Anders verhält es sich, wenn Elternzeit in Anspruch genommen worden ist. Laut Urteil des Landesarbeitsgerichts (LAG) Köln (Az.: 4 Sa 114/12) darf diese vermerkt werden, weil dadurch keine Benachteiligung für den Arbeitnehmer entsteht.

Schlussformel nicht zwangsläufig notwendig

Ein qualifiziertes Arbeitszeugnis muss also nach einem bestimmten Aufbau gegliedert sein. Üblicherweise gestaltet sich dieser wie folgt:  Nach der Überschrift und Einleitung, die über das Eintrittsdatum des Mitarbeiters informiert, folgt die Aufgabenbeschreibung. Darauf schließt der wichtigste Part an: die Leistungsbeurteilung, gefolgt von der  Beurteilung des Sozialverhaltens.
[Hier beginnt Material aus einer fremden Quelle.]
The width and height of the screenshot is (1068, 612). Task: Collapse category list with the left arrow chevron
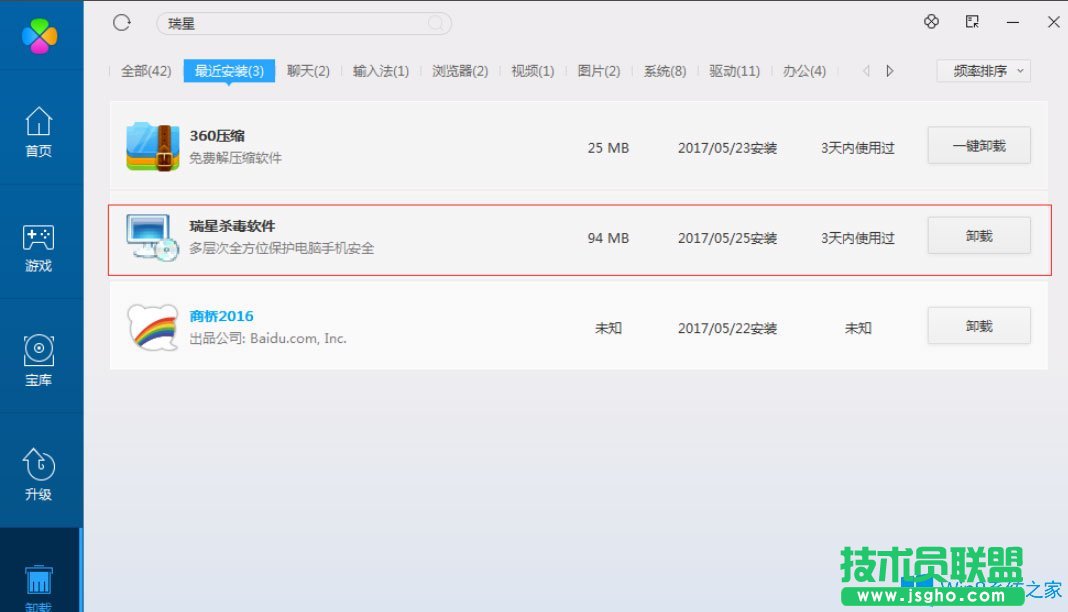point(866,70)

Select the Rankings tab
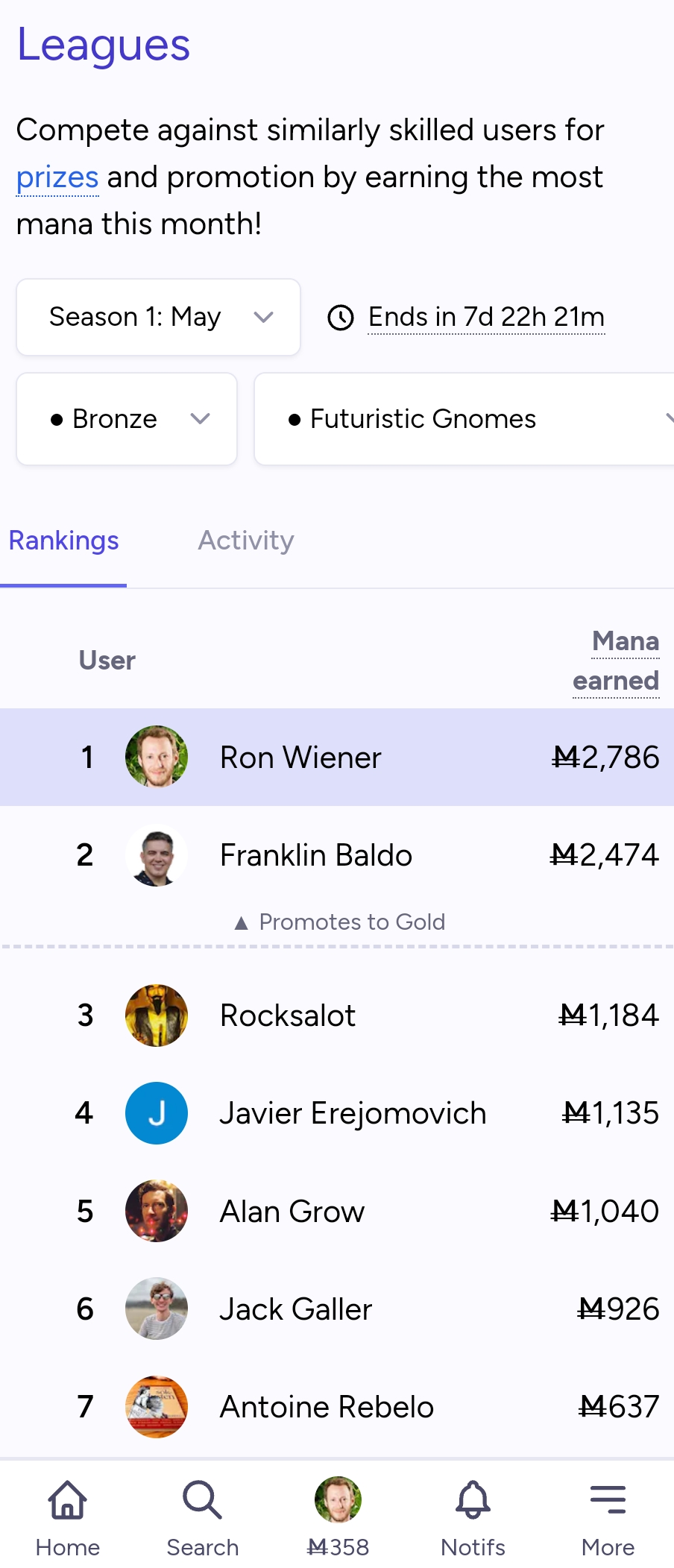tap(63, 541)
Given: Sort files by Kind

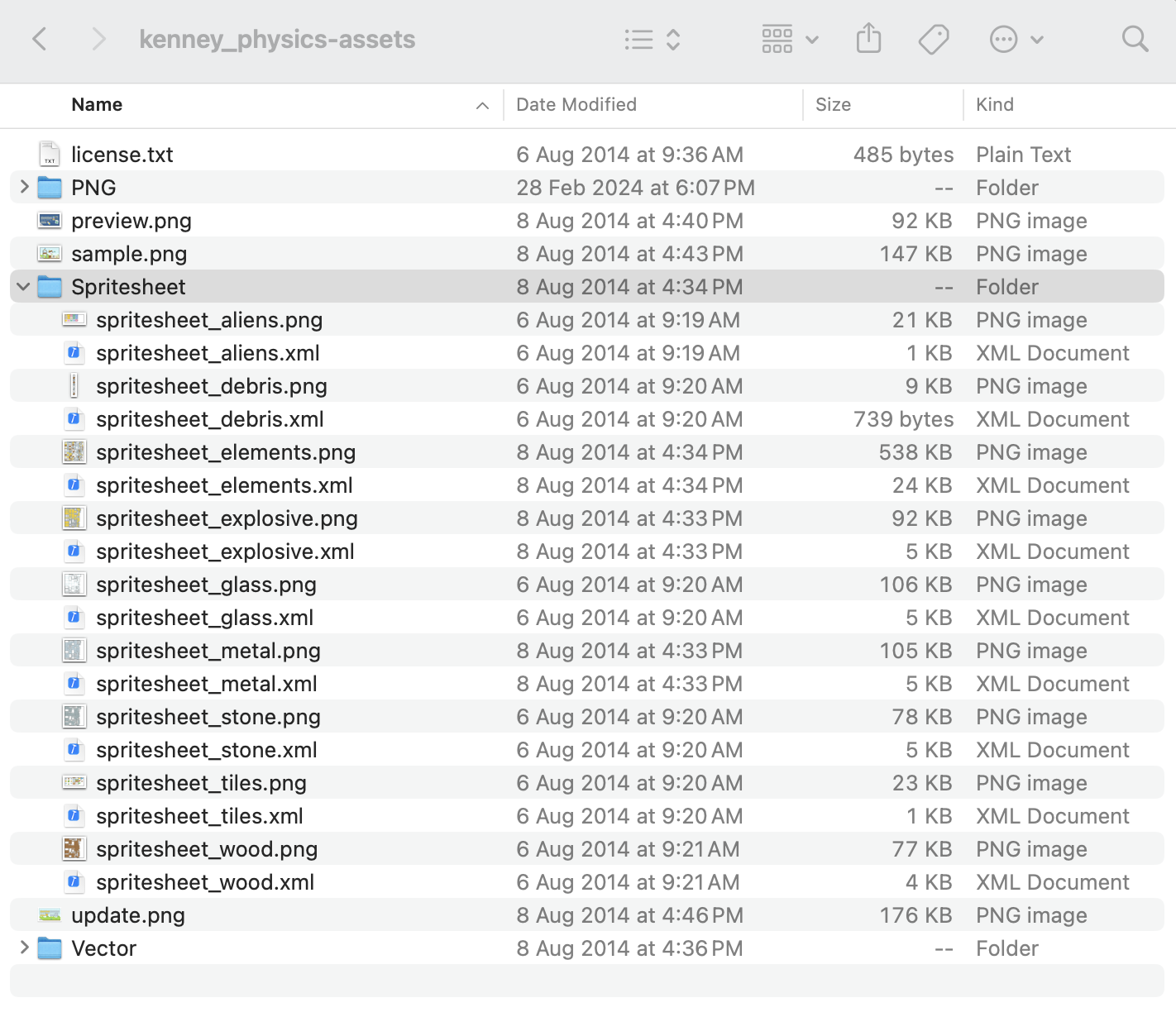Looking at the screenshot, I should (995, 104).
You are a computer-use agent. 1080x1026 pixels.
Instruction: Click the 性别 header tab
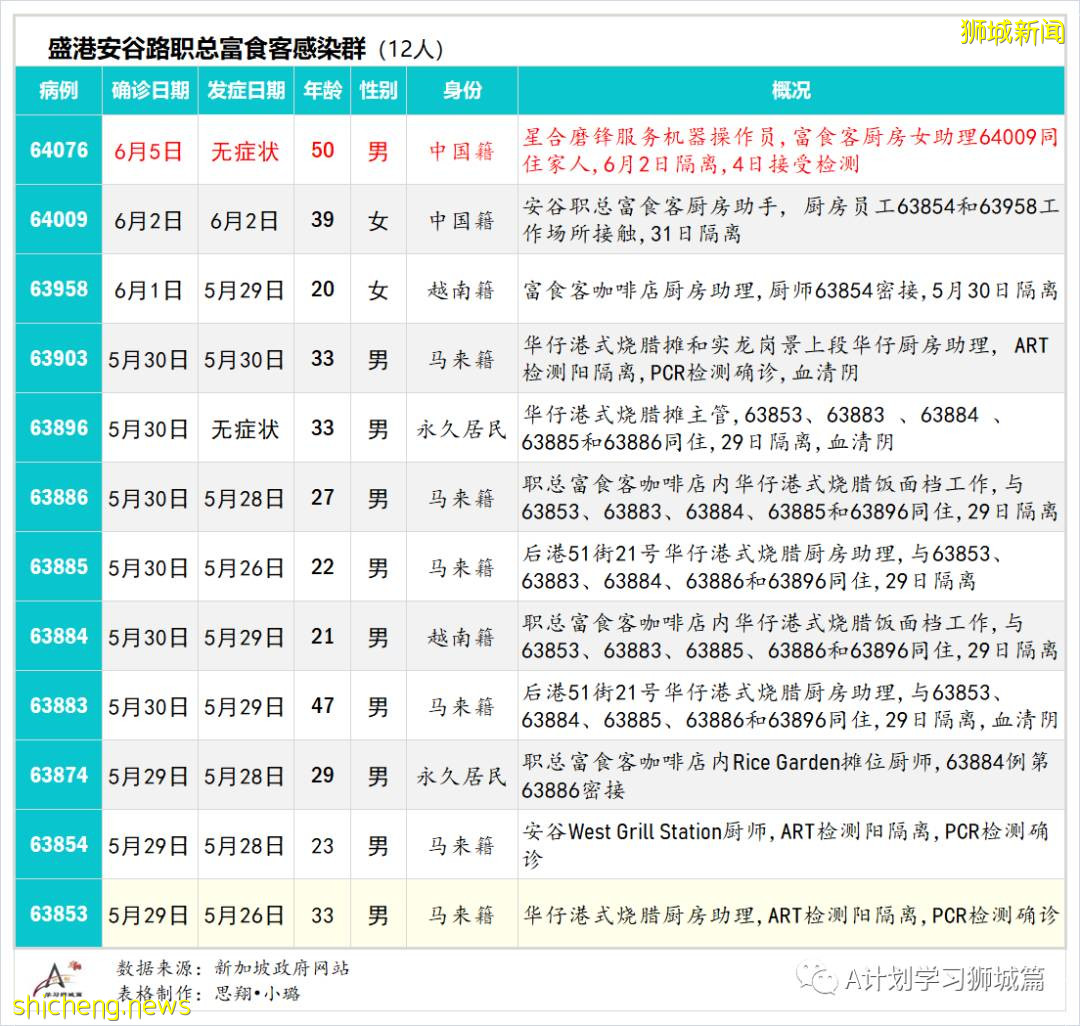pos(378,90)
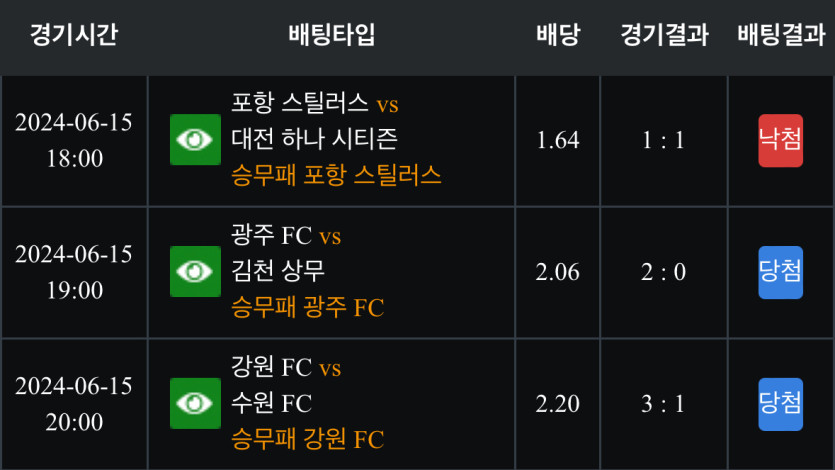
Task: Click the 2.20 odds value
Action: coord(558,404)
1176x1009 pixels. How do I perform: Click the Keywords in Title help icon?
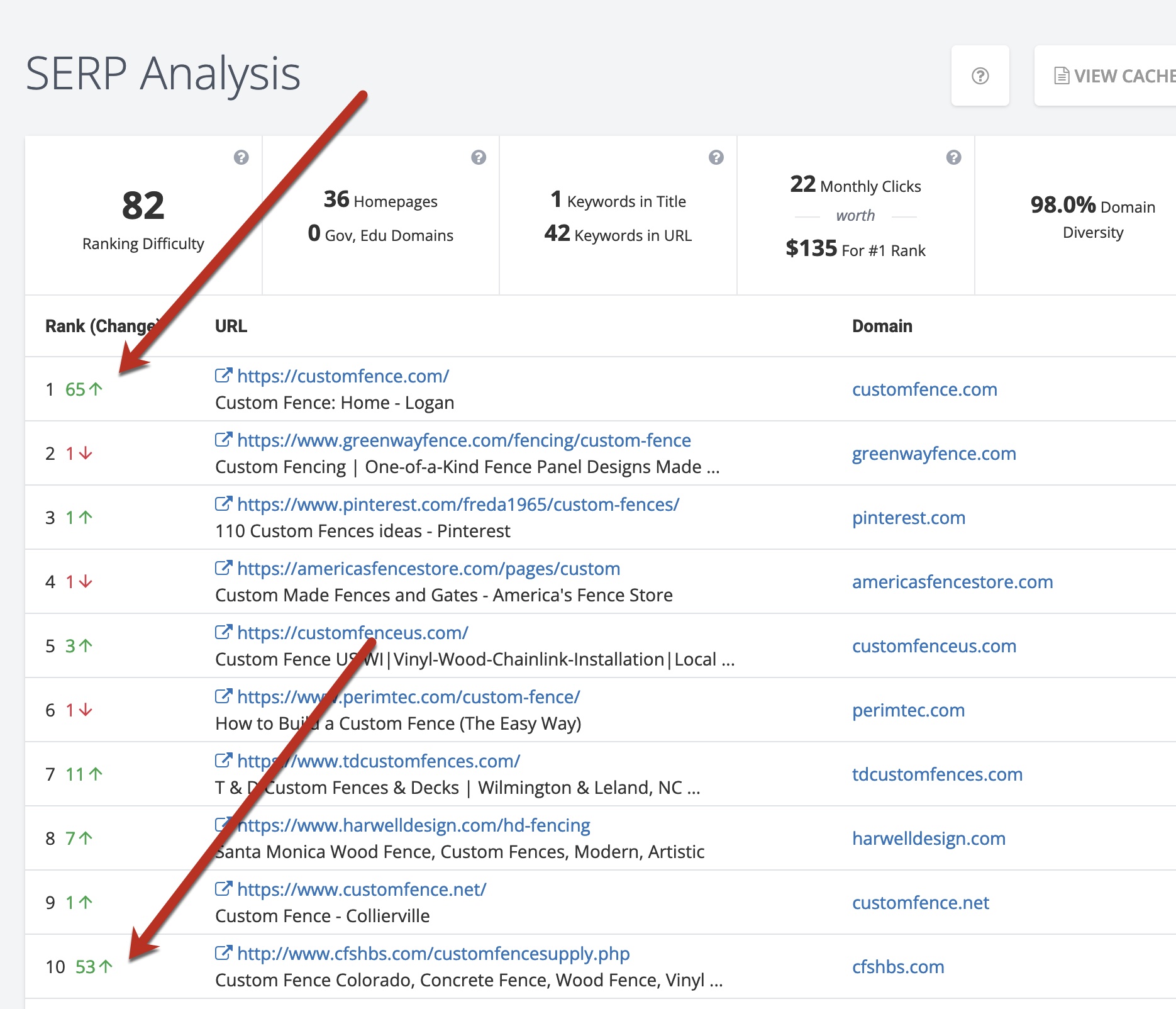716,157
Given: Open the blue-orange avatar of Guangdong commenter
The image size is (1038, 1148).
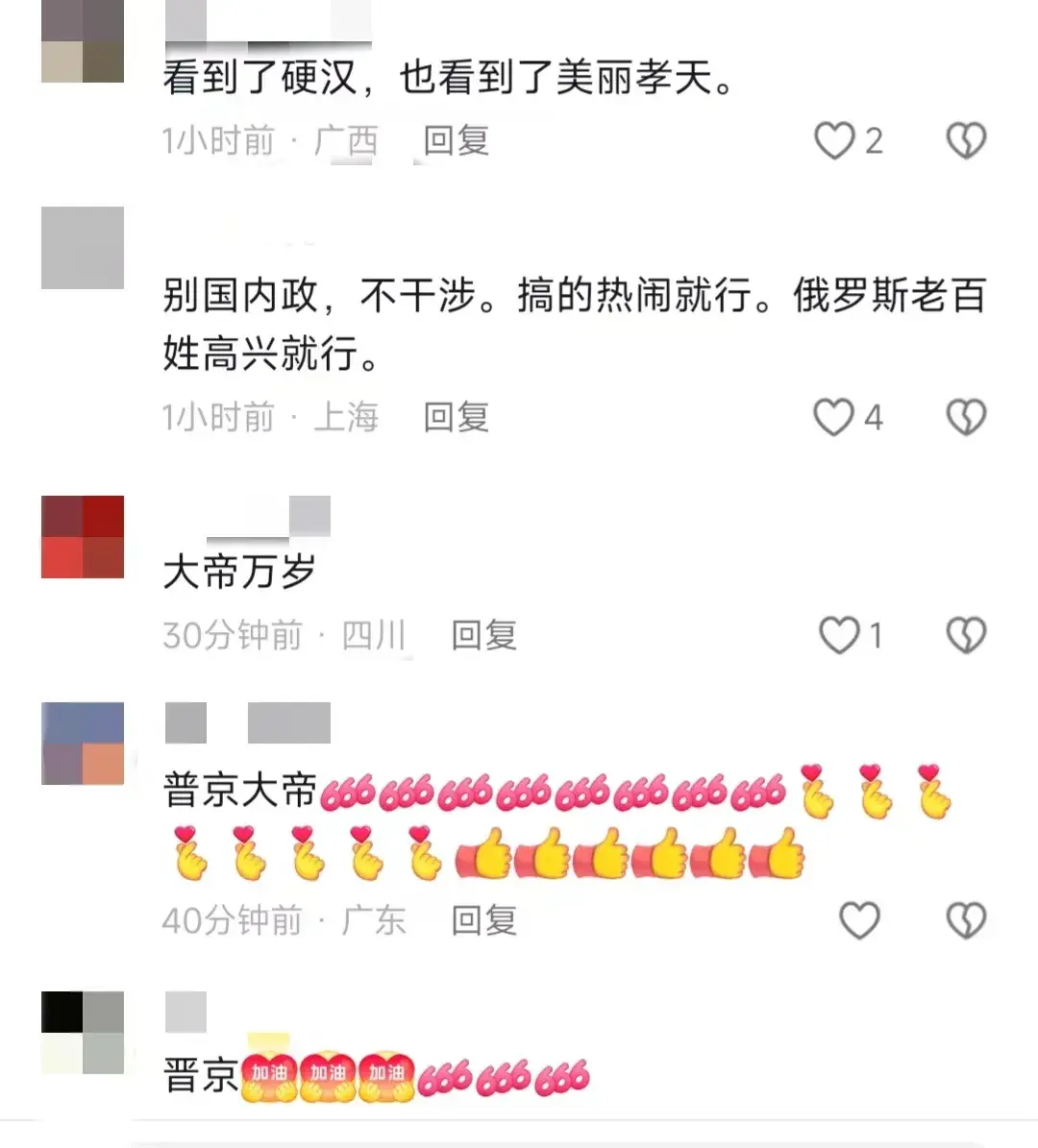Looking at the screenshot, I should point(82,744).
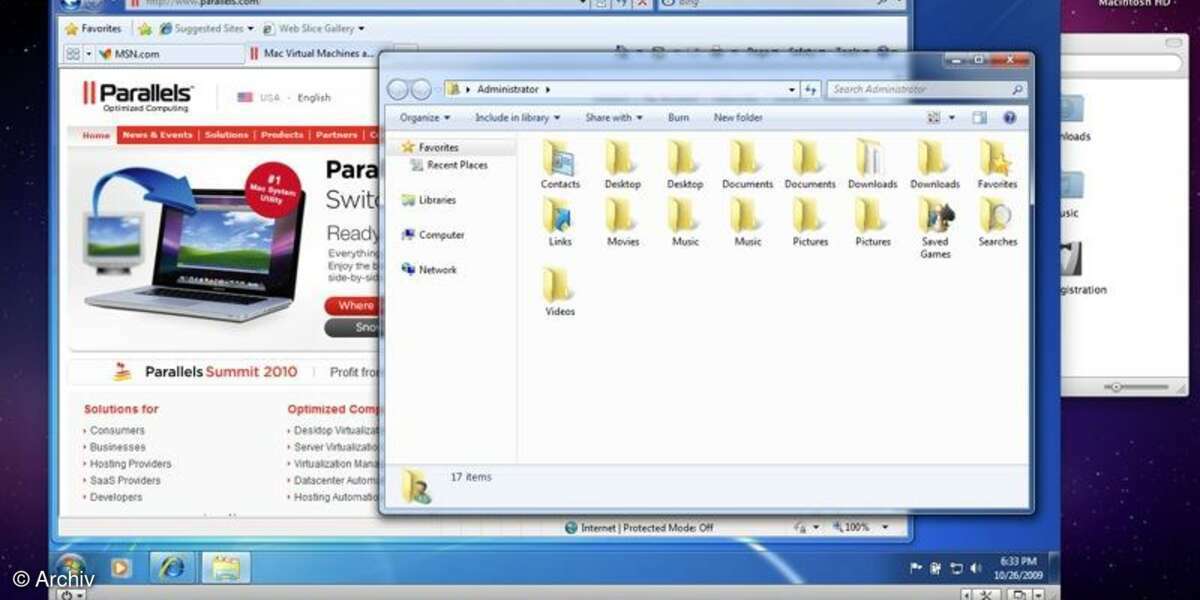Viewport: 1200px width, 600px height.
Task: Expand the Share with dropdown
Action: tap(613, 117)
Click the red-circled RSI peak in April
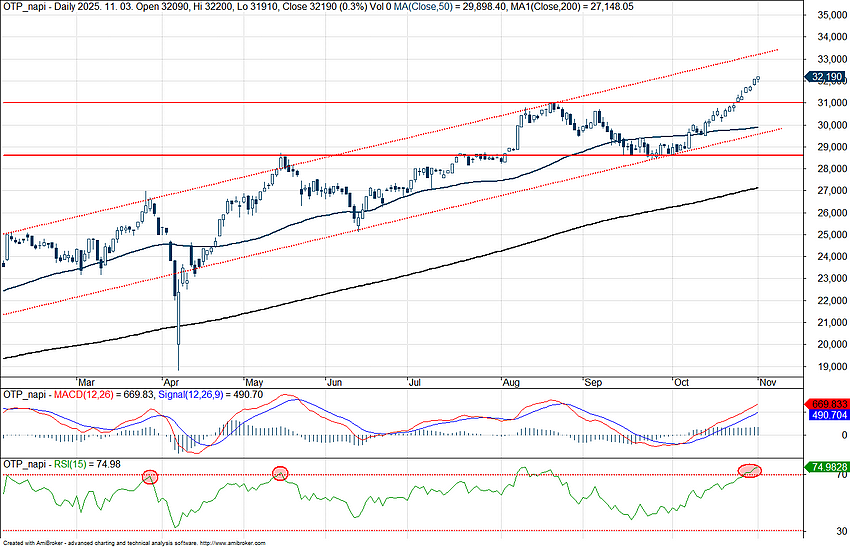850x547 pixels. point(150,476)
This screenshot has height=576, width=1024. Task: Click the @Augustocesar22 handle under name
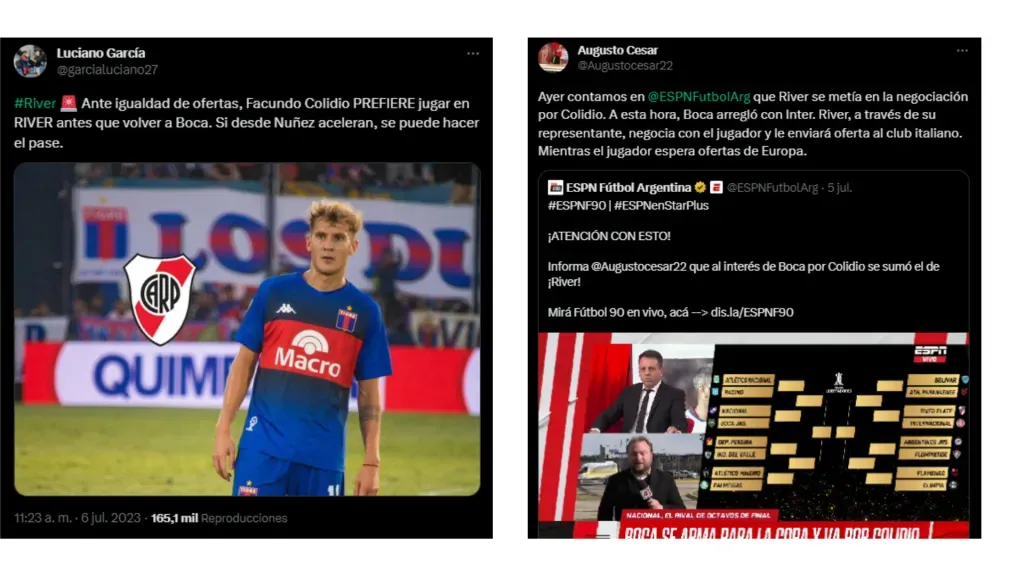[x=625, y=65]
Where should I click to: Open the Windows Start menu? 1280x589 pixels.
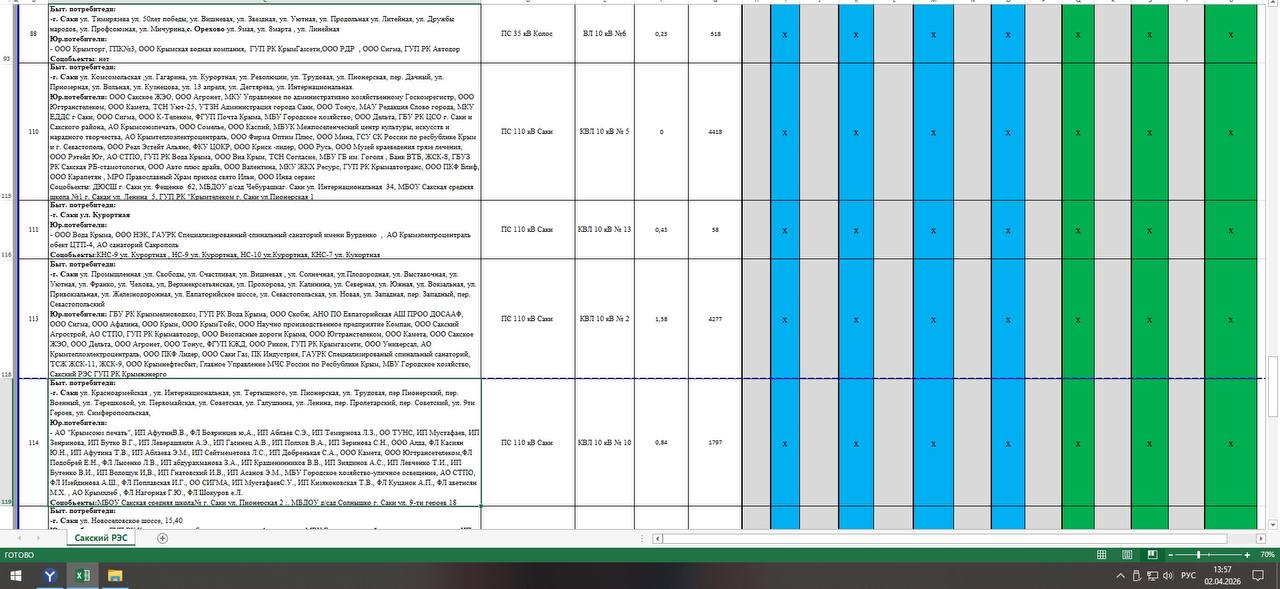[x=16, y=576]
Das Zeugnis schließt in der Regel mit einer Schlussformel, die den Abschied aus dem Beschäftigungsverhältnis begründet sowie Dankes-, Wunsch- und Bedauernsbekundungen enthält, ab. Laut Urteil des Bundesarbeitsgerichts (Az.: 9 AZR 227/11) hat der Arbeitnehmer allerdings keinen Anspruch auf diese Passage. Sie können die Schlussformel also getrost weglassen.

Aber: Grundsätzlich sollten Sie ein stimmiges Zeugnis schreiben. Ein "sehr gutes" Zeugnis, das keine Schlussformel enthält, wirkt schnell unglaubwürdig.